Daar de litigieuze informatie niet openbaar is gemaakt door de Raad, die zodoende het belang van het publiek bij de openbaarmaking van die informatie zou hebben erkend, maar wel door een derde, die zich niet heeft gehouden aan de voorschriften met betrekking tot de toegang van het publiek tot documenten van de Raad, doet de handelwijze van die derde voorts niet ter zake voor de beoordeling van het belang van de verzoeker bij de nietigverklaring van een dergelijk besluit.

Hoewel hij kennis had van de inhoud van de informatie waartoe de Raad hem geen toegang had verleend, heeft de verzoeker dus toch een belang bij de nietigverklaring van het bestreden besluit.

(cf. punten 33‑37)

3.      Gelet op de met verordening nr. 1049/2001 inzake de toegang van het publiek tot documenten van het Europees Parlement, de Raad en de Commissie beoogde doelstellingen, waaronder de in punt 2 van de considerans ervan in herinnering gebrachte omstandigheid dat het recht van het publiek op toegang tot documenten van de instellingen gelieerd is met het democratische karakter van deze instellingen, en op het feit dat deze verordening, zoals in punt 4 van de considerans en in artikel 1 ervan wordt gepreciseerd, ertoe strekt het publiek een zo ruim mogelijke toegang tot documenten te verlenen, moeten de in artikel 4 van deze verordening genoemde uitzonderingen op dit recht strikt worden uitgelegd en toegepast.

Een recht op een zo ruim mogelijke toegang van het publiek houdt dus in dat het publiek recht heeft op openbaarmaking van de volledige inhoud van de gevraagde documenten en dat dit recht slechts kan worden beperkt door de strikte toepassing van de uitzonderingen van verordening nr. 1049/2001. Valt slechts een deel van een gevraagd document onder een uitzondering, dan worden de andere delen van het document openbaar gemaakt.
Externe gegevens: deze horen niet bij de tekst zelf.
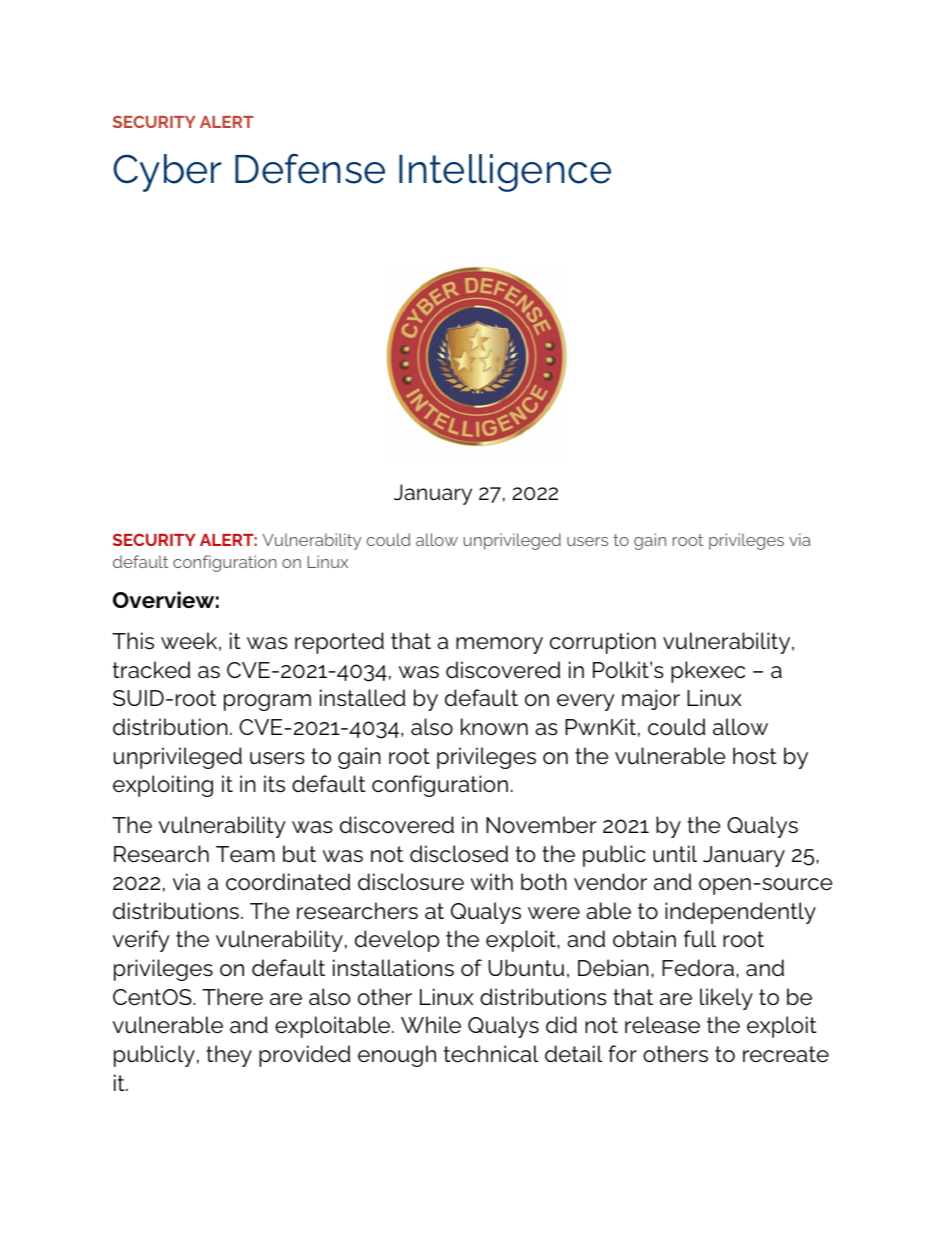  Describe the element at coordinates (603, 643) in the image. I see `corruption` at that location.
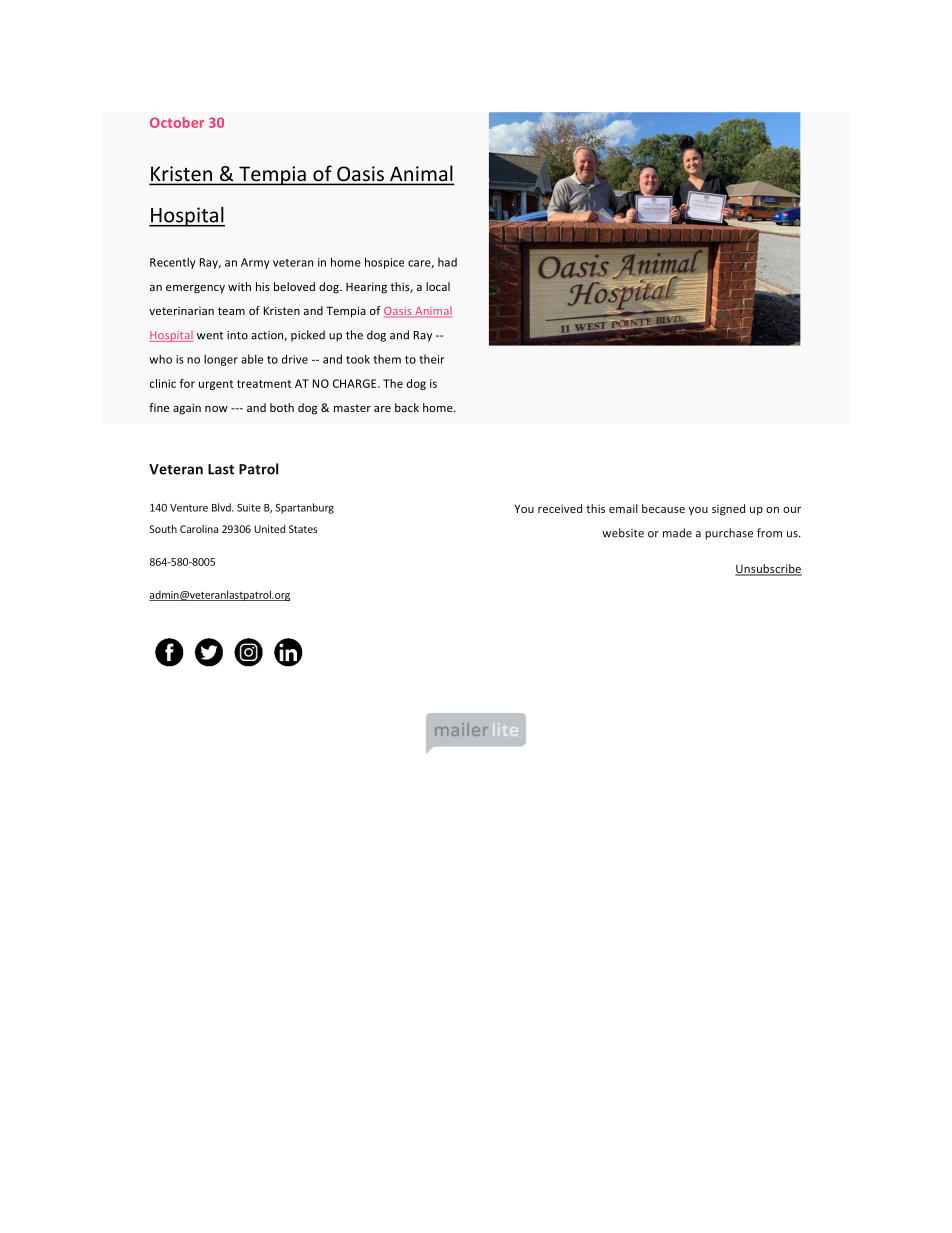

Onder die voorwaarden waarborgt transparantie een betere deelneming van de burgers aan het besluitvormingsproces alsook een grotere legitimiteit en meer doelmatigheid en verantwoordelijkheid van de administratie ten opzichte van de burgers binnen een democratisch systeem.

Deze overwegingen zijn uiteraard bij uitstek relevant wanneer de Raad optreedt als wetgever, zoals blijkt uit punt 6 van de considerans van verordening nr. 1049/2001, volgens hetwelk juist in dat geval ruimere toegang tot documenten moet worden verleend. Transparantie ter zake draagt bij tot de versterking van de democratie door de burgers in staat te stellen alle informatie te controleren die aan een wetgevingshandeling ten grondslag heeft gelegen. De mogelijkheid van de burgers om kennis te nemen van de grondslagen van wetgevingshandelingen is immers een voorwaarde voor een doeltreffende uitoefening van hun democratische rechten.

De omstandigheid dat een document een door een uitzondering beschermd belang betreft, is op zich niet voldoende om deze uitzonderingsgrond toe te passen. Een dergelijke toepassing is in beginsel slechts gerechtvaardigd indien de instelling vooraf heeft beoordeeld of de toegang tot het document concreet en daadwerkelijk afbreuk kan doen aan het beschermde belang. Bovendien kan alleen dan het gevaar van afbreuk aan een beschermd belang worden aangevoerd, indien het redelijkerwijs voorzienbaar en niet louter hypothetisch is.